* Polecenie: Przepisz tekst o rekordzie Owieczkina od słów „Aleksandr Owieczkin strzelił” do słów „sezonie zasadniczym NHL.” włącznie, zastępując „Washington Capitals” wyrażeniem „Capitals”.

* Fragment:
--

Aleksandr Owieczkin strzelił dwa gole w meczu Washington Capitals z Chicago Blackhawk, zaliczając odpowiednio 893. i 894. trafienia, czym wyrównał rekord Wayne'a Gretzky'ego w liczbie bramek w sezonie zasadniczym NHL.
39-letni Rosjanin potrzebował 1486 meczów sezonu zasadniczego, aby osiągnąć pułap 894 bramek.
Gretzky musiał rozegrać jeden mecz więcej, aby osiągnąć ten wynik – 1487.
Pierwszą bramkę meczu Owieczkin zdobył w czwartej minucie pierwszej tercji. Według biura prasowego NHL, była to 242. bramka zdobyta przez rosyjskiego hokeistę w pierwszych tercjach rozgrywek NHL. Tym samym Aleksandr wyprzedził Gretzky'ego (241), ustanawiając nowy rekord w tej kategorii.
Historyczne osiągnięcie stało się dziełem „Oviego” w szóstej minucie trzeciej tercji, gdy jego zespół grał w liczebnej przewadze - strzałem z ostrego kątem pod poprzeczkę nie dał szans Spencerowi Knightowi w bramce "Czarnych Jastrzębi".

--

* Zapisane dane:

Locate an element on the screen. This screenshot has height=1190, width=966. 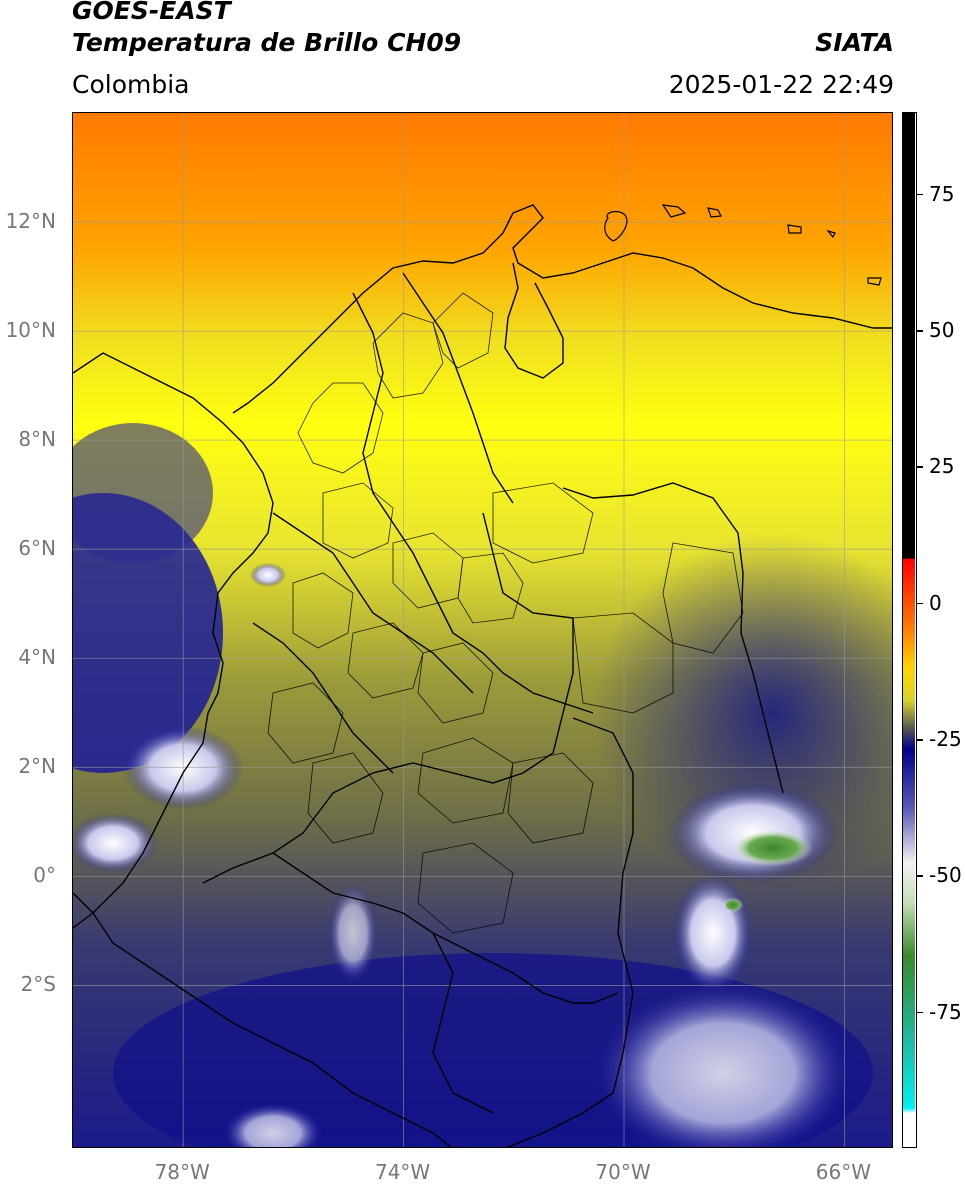
product-subtitle: Temperatura de Brillo CH09 is located at coordinates (267, 42).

--

* Rozwiązanie:
Aleksandr Owieczkin strzelił dwa gole w meczu Capitals z Chicago Blackhawk, zaliczając odpowiednio 893. i 894. trafienia, czym wyrównał rekord Wayne'a Gretzky'ego w liczbie bramek w sezonie zasadniczym NHL.